If you have a well-known set of JARs to merge you could use individual <zipset> entries for each one; this approach allows using include/exclude to filter the contents of the source archive.
An alternative approach is to simply unzip everything into a temporary location, remove/modify the unwanted bits, then zip everything back up.

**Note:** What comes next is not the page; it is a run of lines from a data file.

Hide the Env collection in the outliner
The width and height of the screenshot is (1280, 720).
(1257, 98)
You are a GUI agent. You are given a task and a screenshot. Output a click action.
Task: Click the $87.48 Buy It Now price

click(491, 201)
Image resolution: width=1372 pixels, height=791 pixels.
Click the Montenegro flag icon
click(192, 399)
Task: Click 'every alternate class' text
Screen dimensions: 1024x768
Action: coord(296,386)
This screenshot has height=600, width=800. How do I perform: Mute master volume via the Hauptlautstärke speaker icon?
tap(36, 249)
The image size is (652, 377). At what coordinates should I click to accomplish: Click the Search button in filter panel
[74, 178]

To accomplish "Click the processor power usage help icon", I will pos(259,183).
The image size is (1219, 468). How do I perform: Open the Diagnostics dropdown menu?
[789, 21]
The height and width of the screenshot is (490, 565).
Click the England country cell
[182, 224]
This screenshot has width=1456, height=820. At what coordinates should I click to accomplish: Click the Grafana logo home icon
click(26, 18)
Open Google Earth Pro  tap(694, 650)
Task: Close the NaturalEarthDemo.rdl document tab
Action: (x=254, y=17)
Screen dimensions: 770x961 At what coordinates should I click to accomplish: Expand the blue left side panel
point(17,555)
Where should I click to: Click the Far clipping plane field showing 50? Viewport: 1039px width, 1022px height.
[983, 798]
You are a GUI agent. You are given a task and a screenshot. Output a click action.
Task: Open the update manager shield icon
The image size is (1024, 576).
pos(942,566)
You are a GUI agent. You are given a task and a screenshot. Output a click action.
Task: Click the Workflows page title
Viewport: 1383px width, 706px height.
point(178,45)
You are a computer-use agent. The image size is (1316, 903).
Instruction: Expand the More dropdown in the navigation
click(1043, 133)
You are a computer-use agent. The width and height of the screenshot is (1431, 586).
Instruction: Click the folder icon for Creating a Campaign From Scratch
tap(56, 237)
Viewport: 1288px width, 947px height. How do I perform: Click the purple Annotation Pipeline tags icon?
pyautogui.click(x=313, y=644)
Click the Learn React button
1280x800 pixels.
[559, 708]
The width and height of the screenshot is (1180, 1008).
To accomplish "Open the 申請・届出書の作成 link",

You can use the exclude parameter in zipfileset tag to remove content from merged external JAR files, as this:
<jar jarfile="${dist}/lib/external-libs.jar">
<zipgroupfileset dir="lib/" excludes="META-INF/**/*">
<include name="**/*.jar"/>
</zipgroupfileset>
</jar>
The resulting JAR file will be unsigned.
Alberto's answer works fine but takes time to unzip&rezip the archive. I implemented a new Ant task to use built-in filtering functions, that results in much faster execution:
public class FilterZipTask extends Task {
private Zip zipTask;
private List<FileSet> groupfilesets = new ArrayList<FileSet>();
private String excludes;
public void setExcludesInZips(String excludes) {
this.excludes = excludes;
}
public void addZipGroupFileset(FileSet set) {
groupfilesets.add(set);
}
public void addZip(Zip zipTask) {
this.zipTask = zipTask;
}
#Override
public void execute() throws BuildException {
for (FileSet fileset : groupfilesets) {
Iterator<FileResource> iterator = fileset.iterator();
while (iterator.hasNext()) {
ZipFileSet zfs = new ZipFileSet();
FileResource resource = iterator.next();
zfs.setSrc(resource.getFile());
zfs.setExcludes(excludes);
zipTask.addZipfileset(zfs);
}
}
zipTask.execute();
}
}
And use it in build file as follows:
<taskdef name="filterzip" classname="FilterZipTask"/>
<filterzip excludesInZips="META-INF/*.*">
<zipgroupfileset dir="${deps.dir}" includes="*.jar" />
<zip destfile="${destjar}" />
</filterzip>
Have been struggling with the same issue for a few hours, so ended up writing a new task by extending the existing one:
import java.util.HashSet;
import java.util.Set;
import java.util.StringTokenizer;
import org.apache.tools.ant.taskdefs.Jar;
import org.apache.tools.ant.types.ResourceCollection;
import org.apache.tools.ant.types.ZipFileSet;
public class CustomizedJarTask extends Jar {
protected Set<String> filters;
#Override
public void add(ResourceCollection resources) {
if (filters != null && resources instanceof ZipFileSet) {
ZipFileSet set = ZipFileSet.class.cast(resources);
for (String filter : filters)
set.createExclude().setName(filter);
}
super.add(resources);
}
public void setFilters(String patterns) {
StringTokenizer tokenizer = new StringTokenizer(patterns, ", ", false);
while (tokenizer.hasMoreTokens()) {
if (filters == null)
filters = new HashSet<>();
filters.add(tokenizer.nextToken());
}
}
}
With the above, all I need in the build file is:
<taskdef name="customized-jar" classname="CustomizedJarTask" classpath="${basedir}/bin/" />
<customized-jar jarfile="${directory.build}/external-libs.jar" duplicate="fail" filters="META-INF/**">
<zipgroupfileset dir="${directory.libs}">
<include name="**/*.jar" />
</zipgroupfileset>
</customized-jar>
I was also facing same problem. Googled a lot and found something that worked for me.
Un-jar you jar file delete .
META-INF/.SF ,
META-INF/.DSA
files. Jar it again and run it should not show the error message.